▶ [Exercises to complete]:
**1.** Print the part of the separation agreement below from "2.Separation Payments. Pursuant" up to and including "2024 Corporate Bonus.", without changing a word.
**2.** Using the separation agreement below, state yes or no for whether each statement agrees with it, and quote the deciding words: (a) The employment ends on August 9, 2024. (b) The salary payment equals fifty-two weeks of base salary. (c) The letter was sent by email.

### Document segment

Mutual Separation Agreement
Exhibit 10.1
August 7, 2024
Xxxx Xxxxxx Xxxxxx
via email
Dear Xxxx:
This letter (the “Agreement”) sets forth the terms of your termination effective as of the date of your signature below, between you and Unity Technologies SF (the “Company”).
1.Separation. Effective August 9, 2024 (the “Separation Date”), your employment will end with the Company.
2.Separation Payments. Pursuant to the terms of your Executive Severance Plan dated June 3, 2021, if you timely sign and comply with your obligations under this Agreement and allow it to become effective, then the Company will provide you with the following payments (collectively the “Separation Payments”):
(a)Salary Payment. A payment in the amount of $375,000, less applicable state and federal payroll deductions, which is equivalent to twenty-six (26) weeks of your base salary.
(b)2024 Corporate Bonus Payment. A payment in the amount of $340,137, less applicable state and federal payroll deductions, which is equivalent to your pro rated 2024 Corporate Bonus.

######
### Supplied data

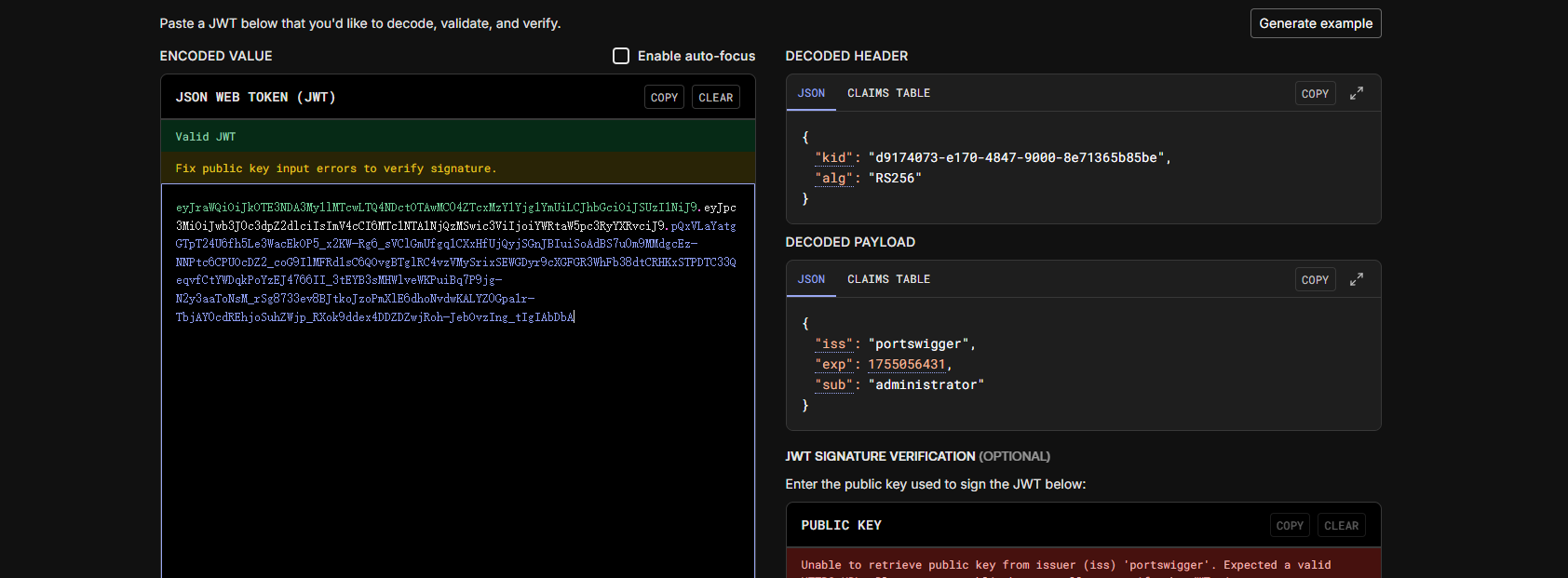Enable the auto-focus checkbox
The width and height of the screenshot is (1568, 578).
621,56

######

▶ [Task-by-task solutions]:
**1.**
2.Separation Payments. Pursuant to the terms of your Executive Severance Plan dated June 3, 2021, if you timely sign and comply with your obligations under this Agreement and allow it to become effective, then the Company will provide you with the following payments (collectively the “Separation Payments”):
(a)Salary Payment. A payment in the amount of $375,000, less applicable state and federal payroll deductions, which is equivalent to twenty-six (26) weeks of your base salary.
(b)2024 Corporate Bonus Payment. A payment in the amount of $340,137, less applicable state and federal payroll deductions, which is equivalent to your pro rated 2024 Corporate Bonus.

**2.**
(a) Yes: "Effective August 9, 2024"
(b) No: "equivalent to twenty-six (26) weeks of your base salary"
(c) Yes: "via email"